> TASK OBJECTIVE:
Below is a listing; retype exactly the line with "Where should I" and every line after it through the end, and only those, leaving out the pictures.

(THE INPUT begins)

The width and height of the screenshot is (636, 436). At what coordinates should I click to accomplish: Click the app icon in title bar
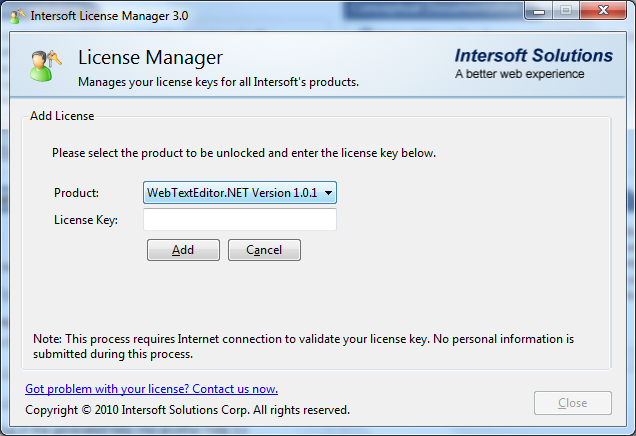point(18,16)
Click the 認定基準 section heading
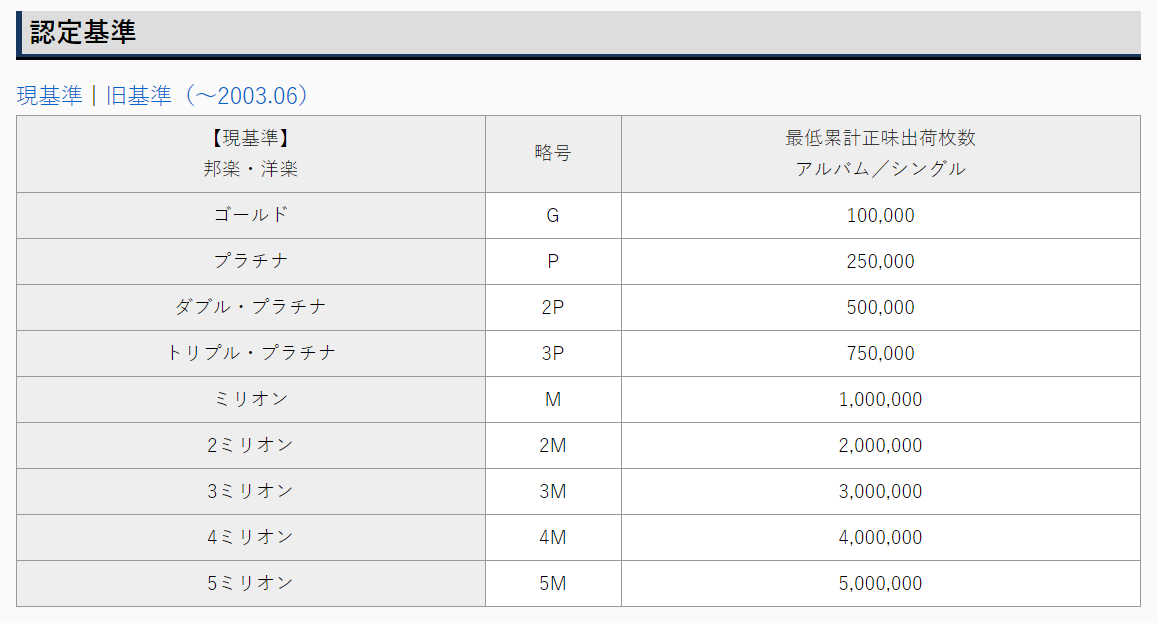1157x623 pixels. (x=83, y=33)
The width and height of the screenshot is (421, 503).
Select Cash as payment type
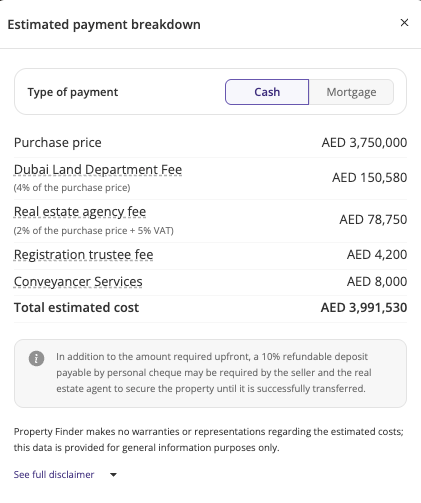coord(267,92)
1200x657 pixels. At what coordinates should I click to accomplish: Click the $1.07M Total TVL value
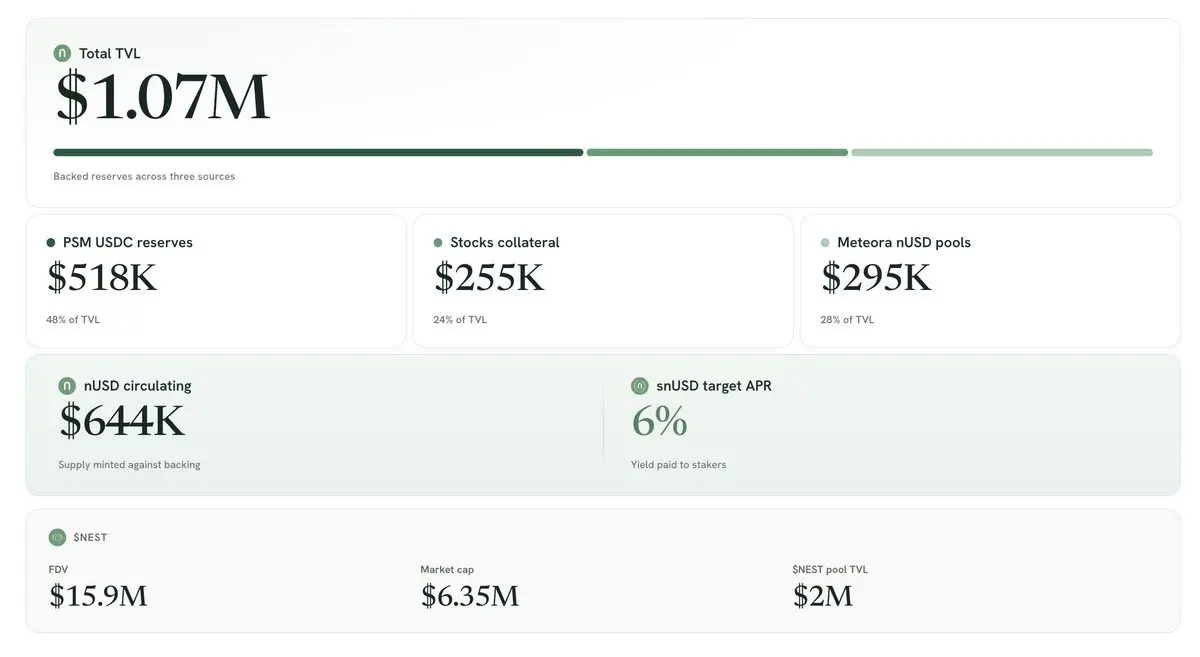point(162,97)
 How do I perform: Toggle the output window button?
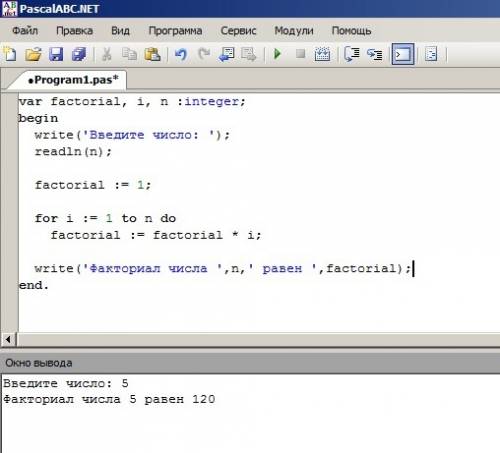403,54
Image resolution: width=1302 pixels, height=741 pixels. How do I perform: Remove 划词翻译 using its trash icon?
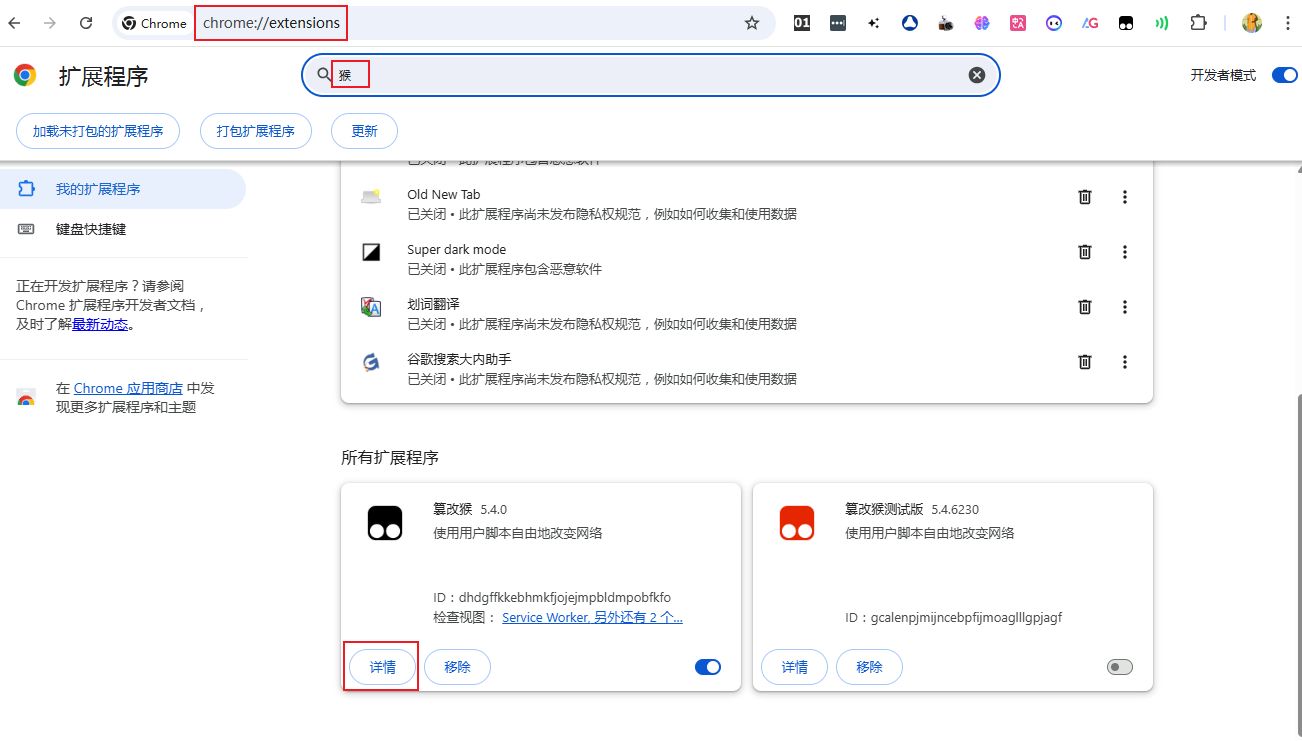click(1084, 307)
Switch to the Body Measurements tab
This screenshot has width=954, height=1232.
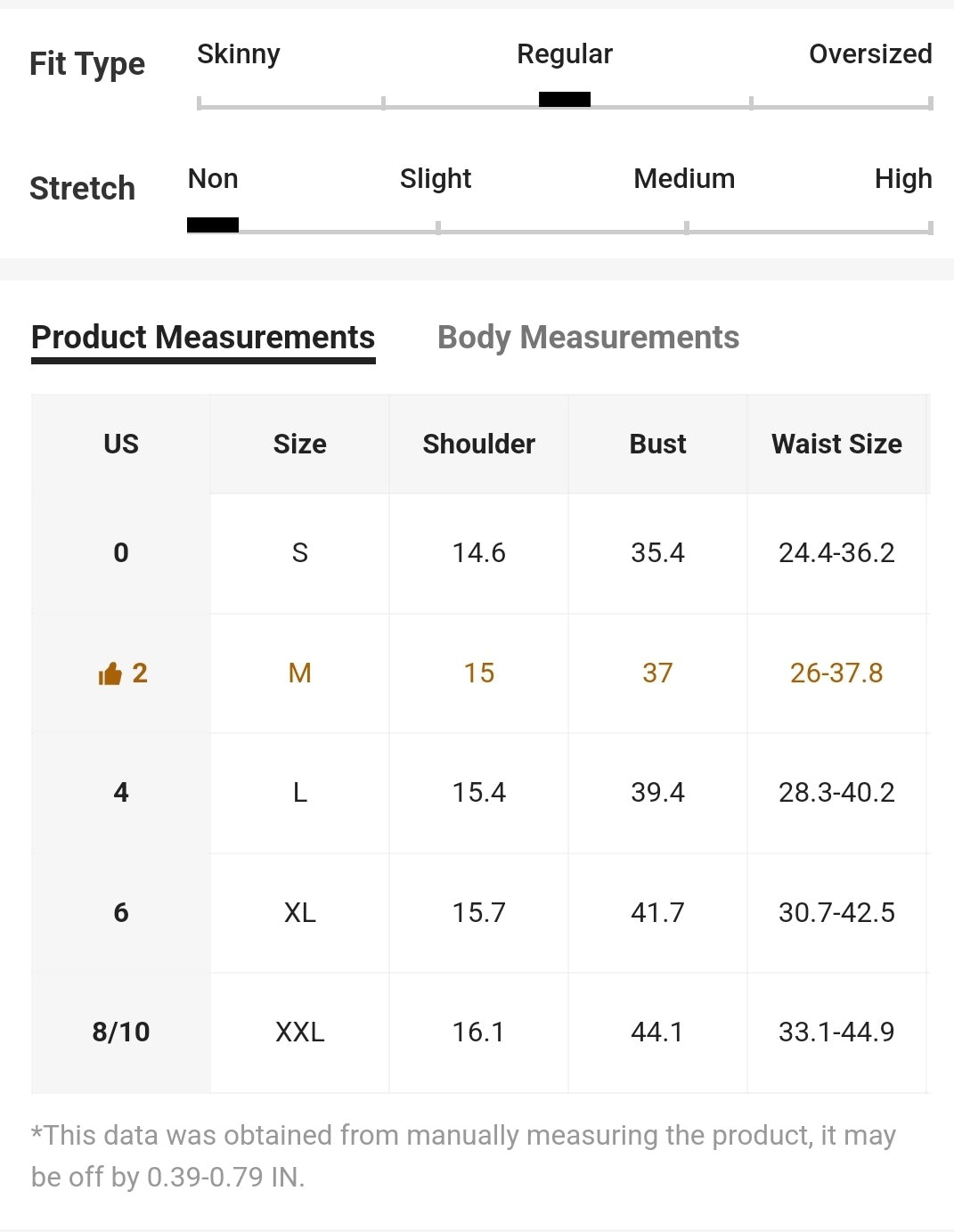point(588,338)
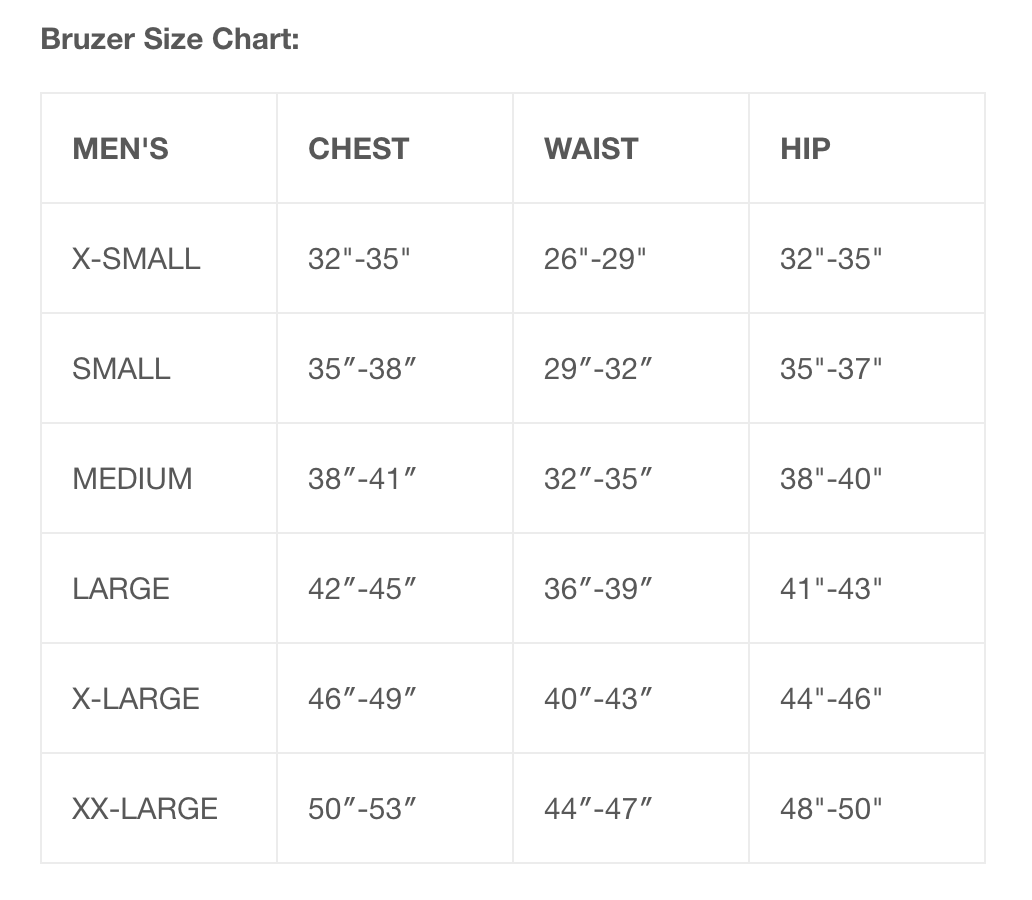Select Large waist value 36"-39"

598,589
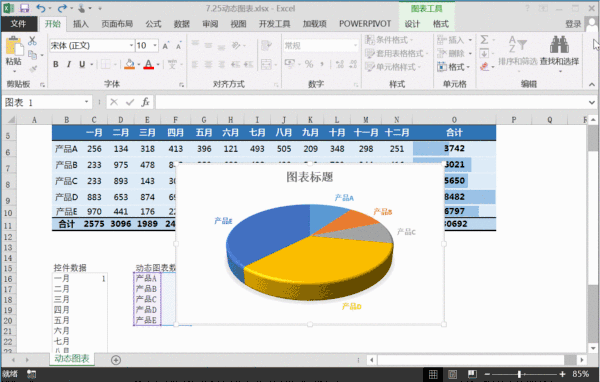This screenshot has width=600, height=382.
Task: Add a new sheet with the plus icon
Action: (x=116, y=360)
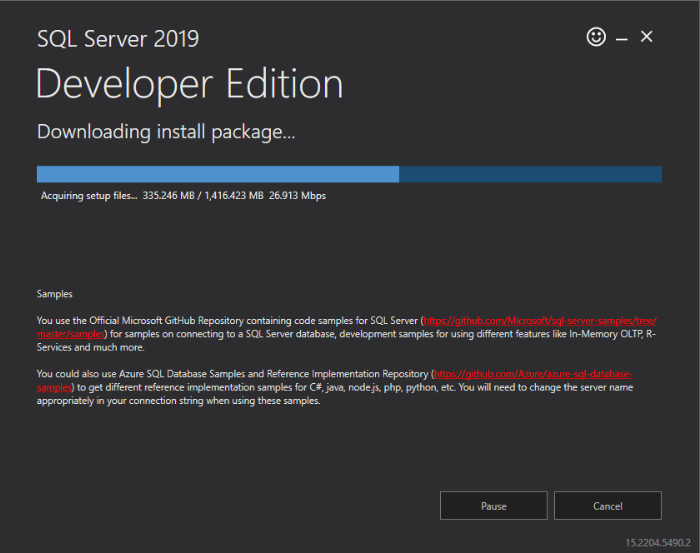Click the version number 15.2204.5490.2

(x=658, y=543)
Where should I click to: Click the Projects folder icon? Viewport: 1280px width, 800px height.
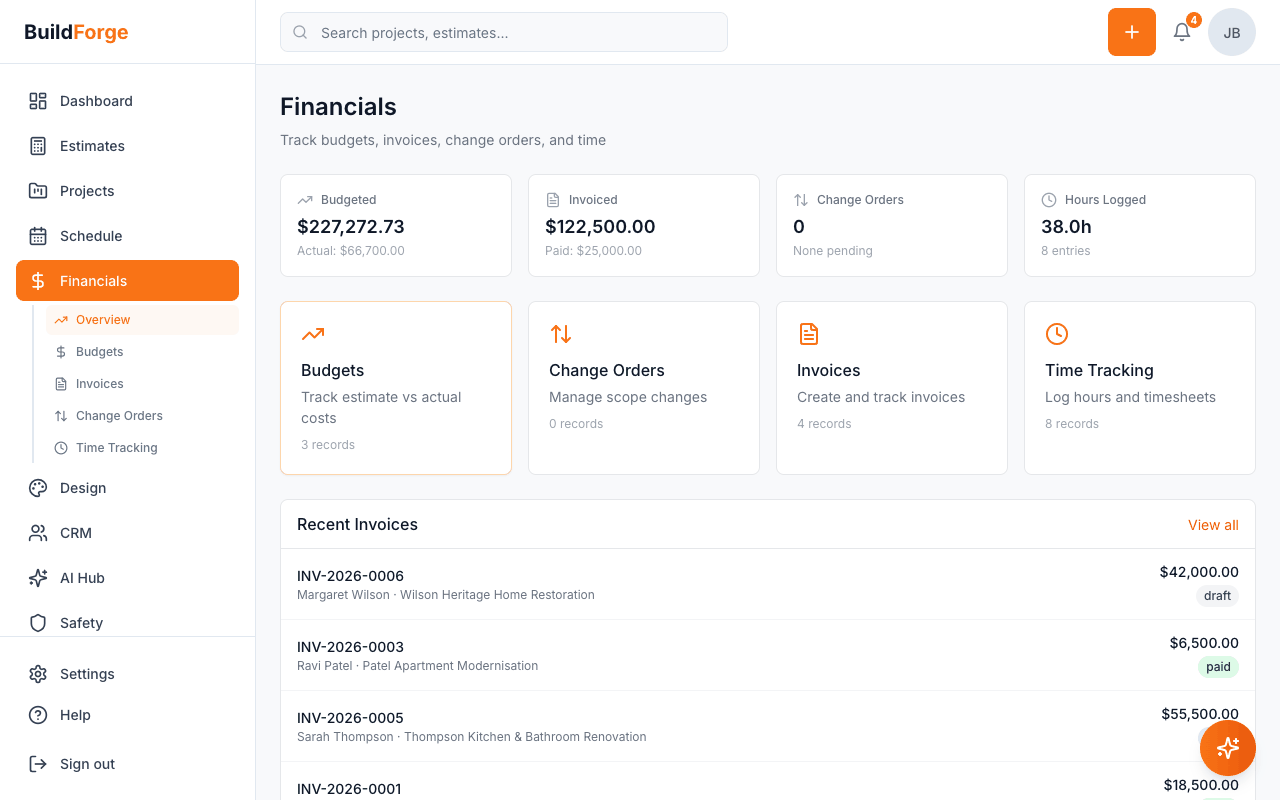(x=38, y=191)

(THE INPUT ends)

> RESULT BELOW:
Where should I click to: Click the Projects folder icon? Viewport: 1280px width, 800px height.
(x=38, y=191)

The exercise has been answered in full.